Could you return the data word for word, starting at the line that contains "You are a computer-use" and ending at the final line of the data, with the pictures left out?

START

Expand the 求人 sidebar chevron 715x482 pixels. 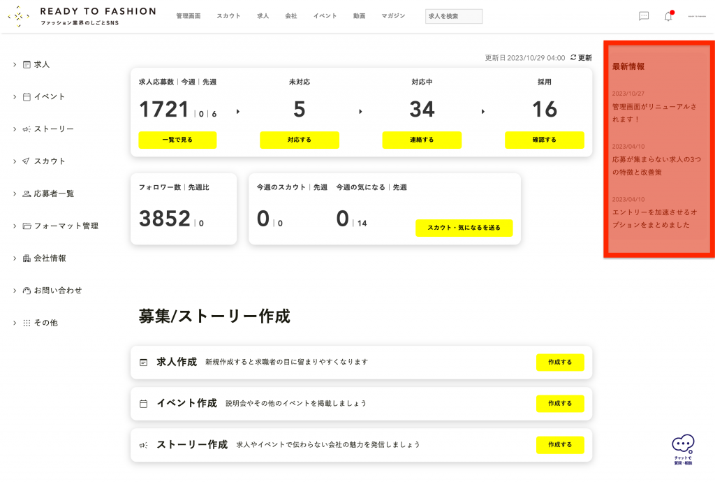click(14, 64)
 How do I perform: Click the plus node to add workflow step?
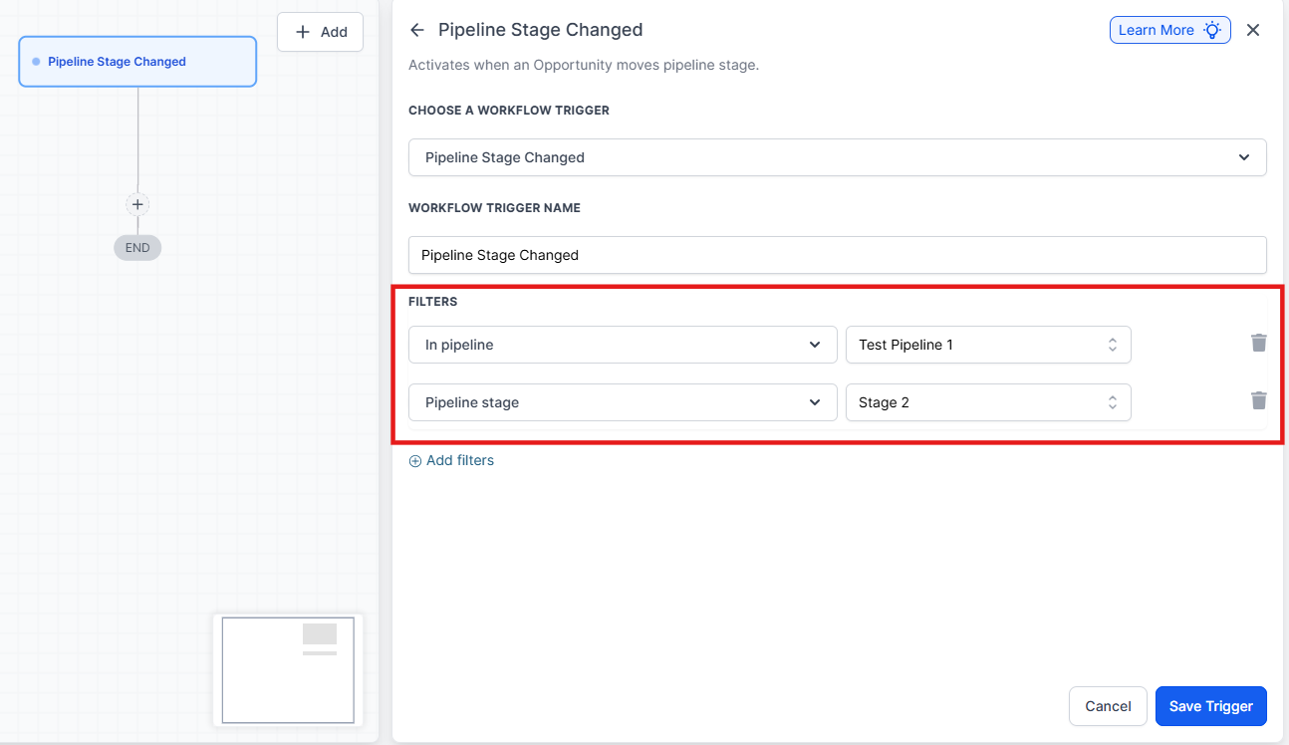click(137, 205)
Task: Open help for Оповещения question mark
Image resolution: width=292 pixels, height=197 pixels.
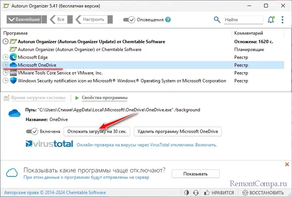Action: 168,20
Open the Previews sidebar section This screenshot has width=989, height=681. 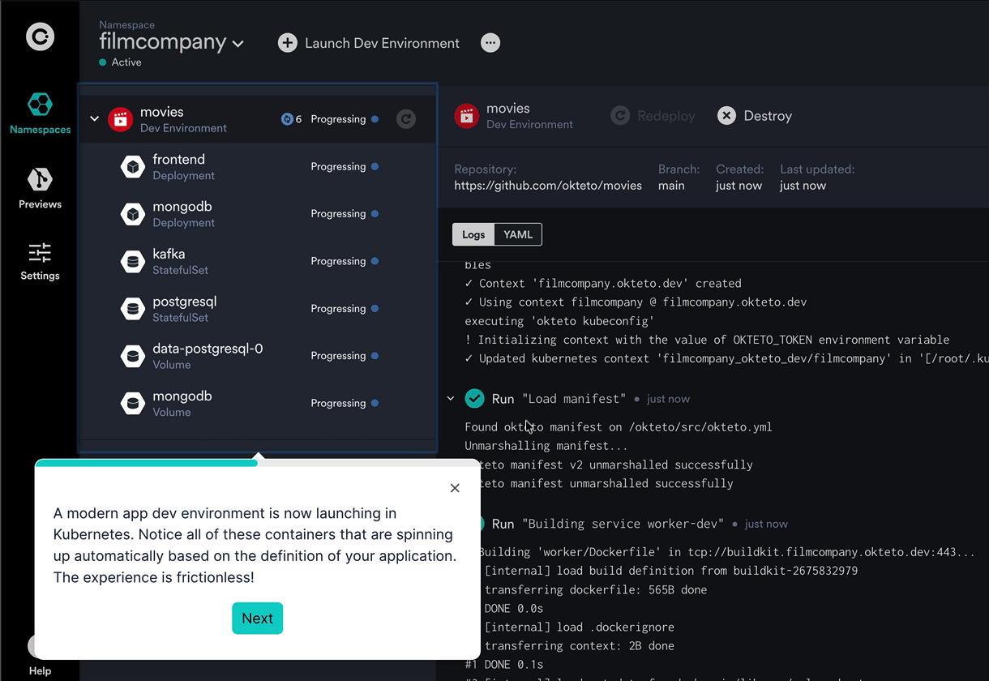[x=40, y=189]
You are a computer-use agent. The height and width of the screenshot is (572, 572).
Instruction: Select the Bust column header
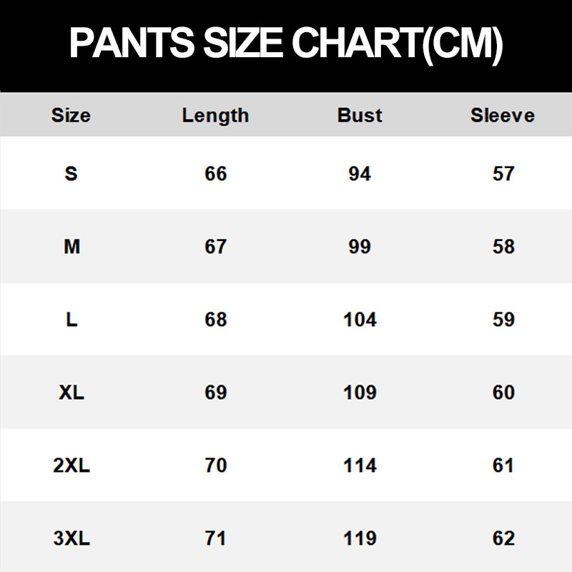pyautogui.click(x=360, y=115)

END

--- TASK SOLUTION ---
You are a computer-use agent. The height and width of the screenshot is (572, 572).
Instruction: Select the Bust column header
pyautogui.click(x=360, y=115)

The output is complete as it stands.